QV60 is the tomb of Nebettawy, the daughter and Great Wife of Ramesses II, in Egypt's Valley of the Queens. It was mentioned by Champollion and Lepsius, and later excavated by Ernesto Schiaparelli (the director of the Egyptian Museum in Turin).

Lepsius gives a short description of this tomb. In his list this is tomb number 6.

==The tomb==
This tomb was transformed into a chapel during the Coptic period.

On the left wall of the first chamber 41 judges are depicted, each with a feather on their head. Nebettawy is shown offering a statue of Maat to a seated figure whose headdress is topped with two feathers. In the second chamber Nebettawy is shown before Horus and here she has the most elaborate titles: The Osiris, the King's Daughter, Great Royal Wife, Lady of the Two Lands, Mistress of Upper and Lower Egypt.

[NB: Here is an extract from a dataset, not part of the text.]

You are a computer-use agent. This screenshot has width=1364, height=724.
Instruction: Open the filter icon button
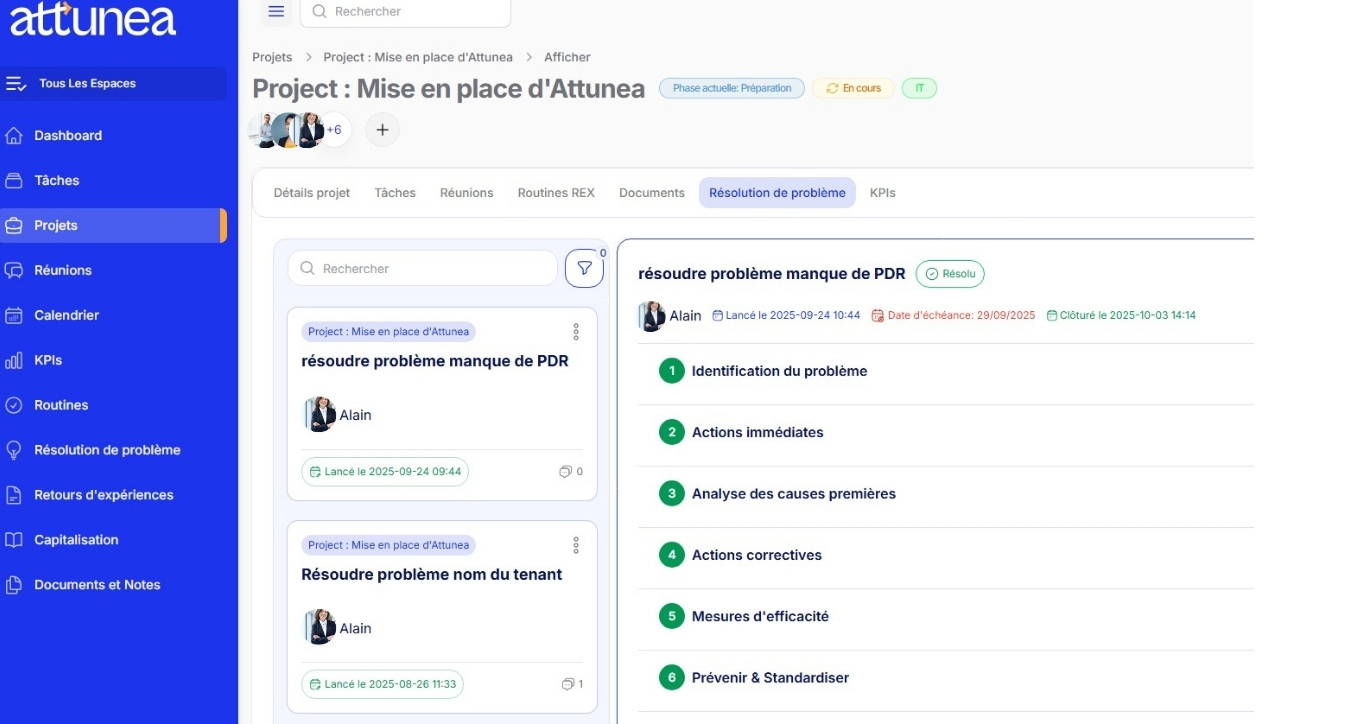pyautogui.click(x=584, y=268)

In one of the scenes Nebettawy wears a rather special headdress: a vulture crown with uraeus, topped by a modius and supporting a number of flowers. This specific headdress is only attested for Queen Nebettawy, Queen Isis (QV51 - time of Ramesses III-Ramesses IV) and Queen Tyti (QV52 – 20th dynasty). An earlier version of this crown was worn by Princess-Queen Sitamun, the daughter-wife of Amenhotep III.